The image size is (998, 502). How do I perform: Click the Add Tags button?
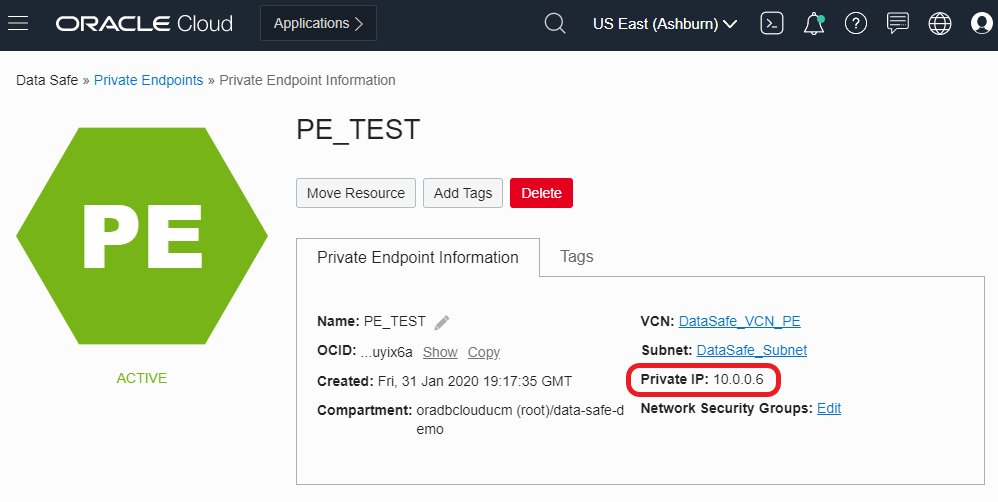pos(463,193)
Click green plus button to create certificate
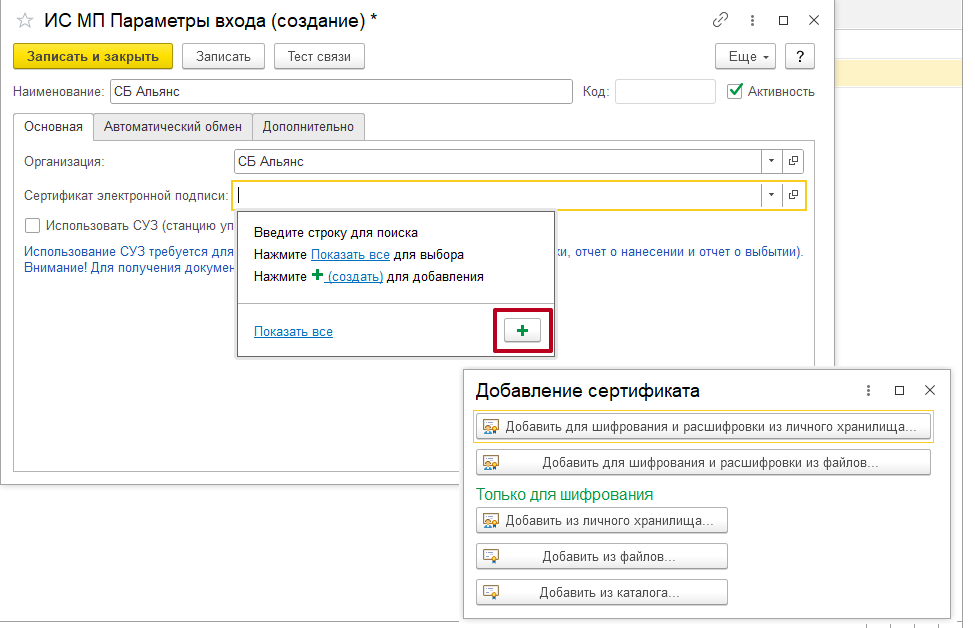This screenshot has height=628, width=975. coord(522,330)
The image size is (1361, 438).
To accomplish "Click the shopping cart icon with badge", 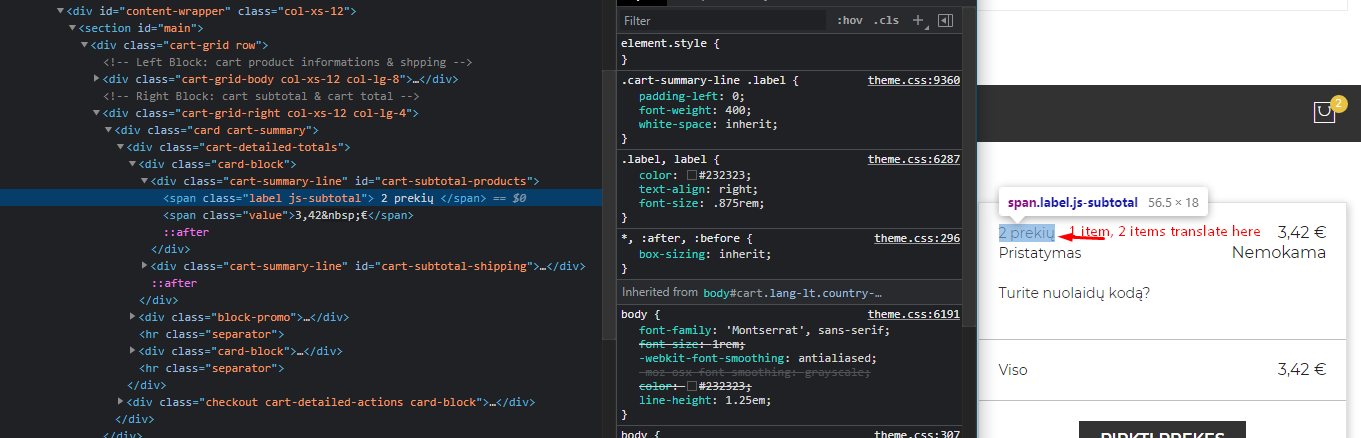I will click(1325, 112).
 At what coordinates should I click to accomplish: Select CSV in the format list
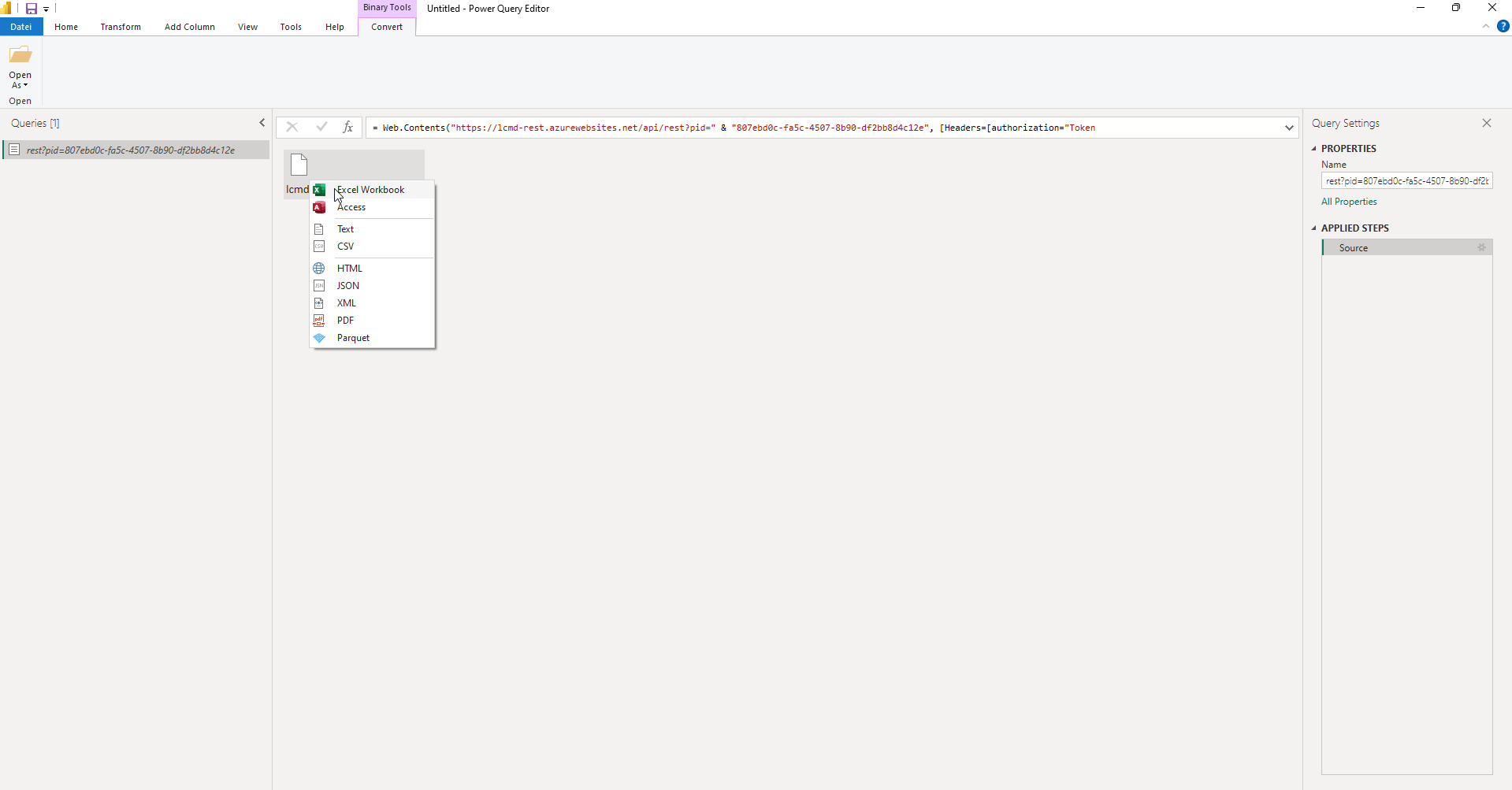pos(345,247)
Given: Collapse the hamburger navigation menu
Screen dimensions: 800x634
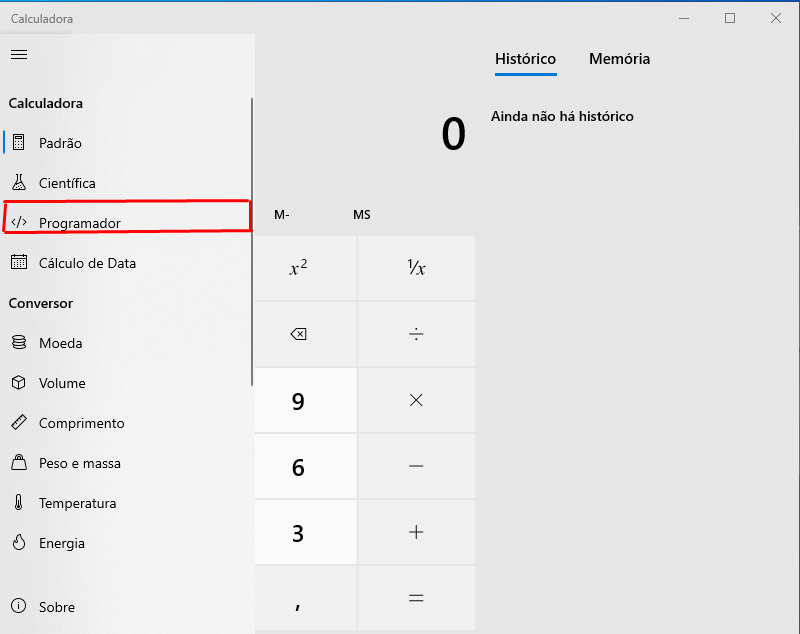Looking at the screenshot, I should click(19, 55).
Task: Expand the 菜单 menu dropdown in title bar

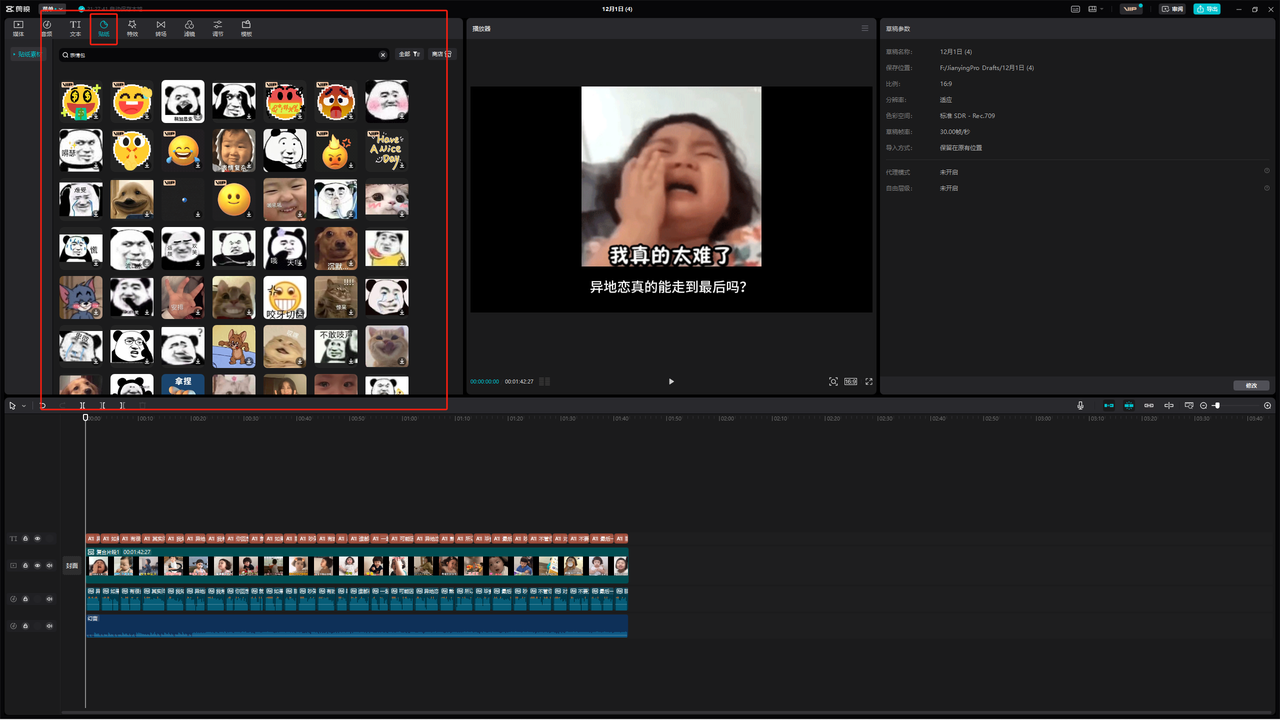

* Task prompt
Provide every line from the material that contains the word "menu".

* Result of the task
Given: Collapse the hamburger navigation menu
Task: Expand the 菜单 menu dropdown in title bar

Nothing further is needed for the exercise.